The other area is trying to address type 1 diabetes as an autoimmune or immunologic illness. We do that not only for type 1 diabetes but for many autoimmune diseases. Our type 1 patients have a high risk of celiac disease, autoimmune intestinal disease, thyroid autoimmunity, as well as rare autoimmune conditions like Addison’s disease. We can predict those illnesses in the same way. We have large programs where we genetically type children at birth. Our research programs that identify risk measure things like autoantibodies and metabolic function such that we can intervene before the disease progresses.
The main driver, of course, is to figure out how to prevent type 1 diabetes. Again there are two pathways: one is general immunosuppression/immunomodulation and the other is antigen specific. We always have a certain risk benefit that has to be weighed with general immunosuppression, as this itself can be dangerous. Also, these general immunosuppressive therapies can slow, but not yet stop, progression of beta cell killing.

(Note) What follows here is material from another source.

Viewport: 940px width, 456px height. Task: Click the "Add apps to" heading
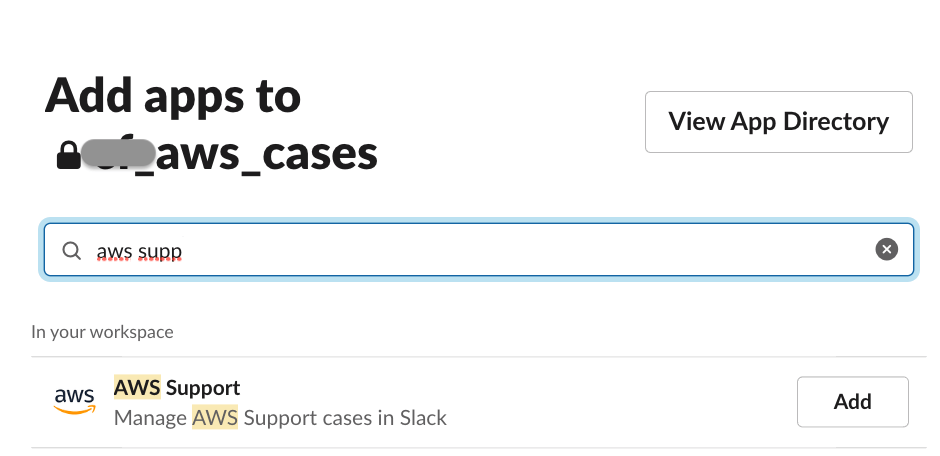pos(173,96)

Now antigen specific therapies are the holy grail of our field. We assume those therapies are going to be very safe as compared with general immunosuppressive therapies, as they will be only targeting that which we think is the primary cause of the disease. There are a number of very large trials underway trying to target that specific part of the immune system. There is an oral insulin trial that had a hint of efficacy. [RS: Immunologists try to shut down the immune response to antigens by introducing them orally]. Bayhill Therapeutics, a company I consult for, has an insulin DNA vaccine in clinical trials. Another trial is looking at the GAD molecule. A number of these therapies are now in large phase III trials. I am going to guess that we don’t know enough yet. We will need to be lucky for these trials to accomplish what we want. We don’t know enough yet about the basics of the immune system in man to design a trial where we can say this is going to work for sure.